Jantje wou de pruimen plukken, maar hij rekend' in zijn vaart, buiten de waard: tussen de museumstukken veerde plotseling zijn geweten recht voor 't gevecht: hou je instinkten netjes in bedwang; heb a.u.b. zoveel noten niet op je gezang van een verboden vrucht is de nasmaak wrang. En wil je de weg naar de hemel gaan, dan laat je die pruimen best staan.
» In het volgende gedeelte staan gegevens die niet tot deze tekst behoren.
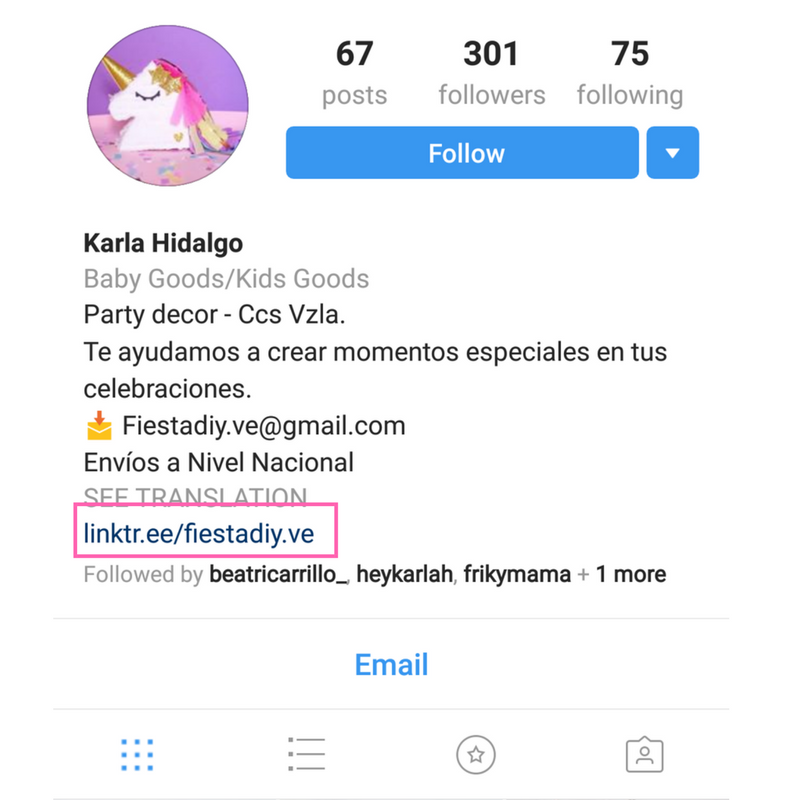Click the Baby Goods/Kids Goods category label
The height and width of the screenshot is (800, 800).
226,279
Jantje leek wel vast besloten, maar er kwam een mooie meid, net op tijd uit zijn ribben ontsproten: ze verleidde Jantje metterdaad tot het kwaad. Verboden vruchten smaken eens zo zoet, je weet toch zelf wat je doen, wat je laten moet, je hebt de zondeval trouwens nog in het bloed en wou je de weg naar de hel toe gaan het gaat god of de duivel niet aan.
Reeds in onze kinderjaren droegen wij die pruimen voor, mooi in koor, maar geen van de laagleraren die ons zeggen wou waarom het ging daarom zing ik hier dit pruimenlied, nu ik het weet, en ook de huichelende toehoorder heeft het beet; wees niet bang: geen van ons die het ooit vergeet. En zou heel de hel voor ons opengaan we laten die pruimen nooit staan.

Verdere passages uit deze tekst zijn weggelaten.